Er trat an die Anrichte und zog die zerknitterte Papiertüte hervor, aus der Kitty den Zucker genommen hatte. Er öffnete sie, und etwa fünfzehn Stückchen Hutzucker fielen auf den Tisch. »Hier steckt das einfache Geheimnis«, sagte er. »Und ich Trottel habe es nicht gemerkt! Ich habe euch gesagt, daß Arsenik ein weißes Pulver ist, ohne jeglichen Geschmack und Geruch. Verstehst du, worauf ich hinauswill, Giles?«
»Fürwahr, Sir! Aber.«
»Man braucht nur mit wenig Wasser eine dicke Arseniklösung zu bereiten«, fuhr Fenton voller Abscheu fort, »und den Zucker hineinzutauchen, ganz kurz, damit er nicht schmilzt. Das Arsenik wird dann absorbiert, und wenn ein weißer Überzug bleibt, nun, so läßt er sich nicht von der Farbe des Zuckers unterscheiden.« Er konnte die abergläubische Furcht vor Gift in den Augen der Umstehenden lesen, als sie langsam zurückwichen. »Ihr alle habt Kitty bei ihren Verrichtungen beobachtet«, fügte er hinzu. »Als sie die Mischung umrührte - entsinnt ihr euch noch? -, waren nur Milch und Eier in der Schale. Sie hatte noch nicht die vergifteten Zuckerklümpchen hineingeworfen. Später hat sie die Sektmolke nicht mehr umgerührt. Daher...«
»Halt, ich hab's!« rief Giles. »Die Zuckerstücke sinken auf den Grund und lassen das Gift noch nicht sofort ausströmen. Ich erinnere mich jetzt: Ihr und das Mädchen habt sofort getrunken, und zwar von der oberen Schicht. Deshalb wurde kein Schaden angerichtet. Das wußte das Mädchen ganz gut.« Fenton nickte.

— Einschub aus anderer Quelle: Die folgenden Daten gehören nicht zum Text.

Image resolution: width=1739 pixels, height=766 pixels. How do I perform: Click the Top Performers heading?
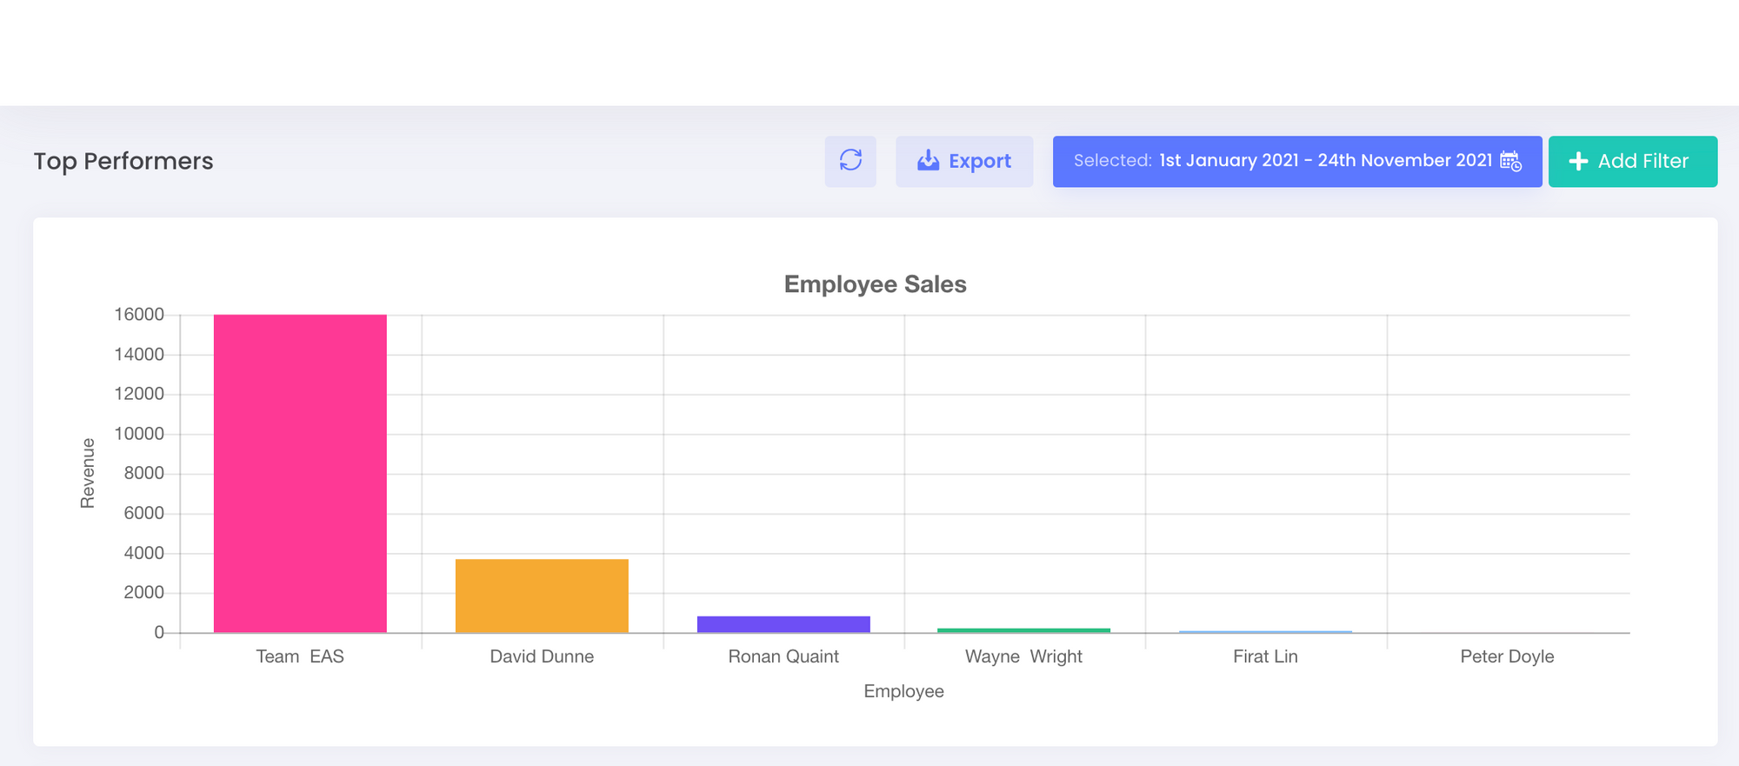(x=123, y=161)
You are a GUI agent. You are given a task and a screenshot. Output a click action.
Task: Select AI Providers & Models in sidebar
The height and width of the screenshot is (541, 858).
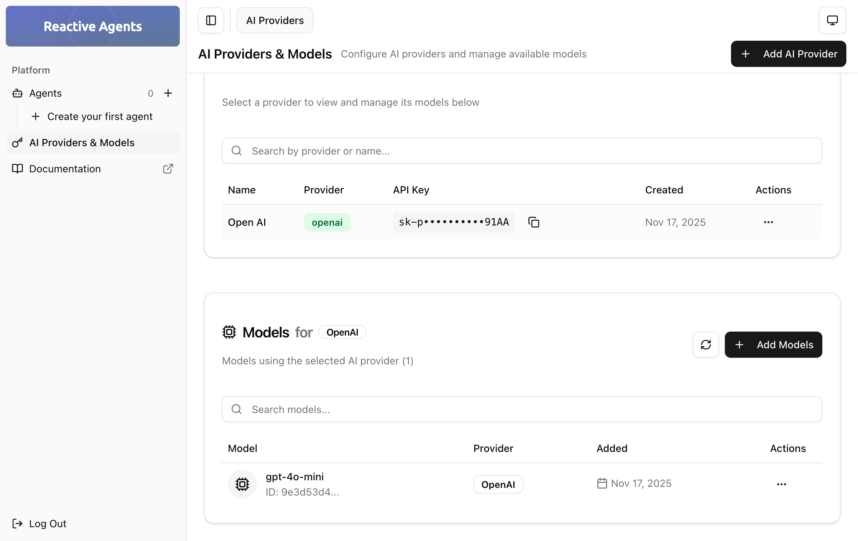82,143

»Giles«, sagte er während er den Zucker wieder in das Papier wickelte, »ich lasse dies in deiner Obhut. Bewahre es gut auf. Ein Dutzend Stücke, auf einmal genommen, könnten sehr wohl den Tod herbeiführen. Hier, nimm es.«
»Sir, ich ...«, begann Giles, als er zögernd das Päckchen mit dem Zucker in Empfang nahm.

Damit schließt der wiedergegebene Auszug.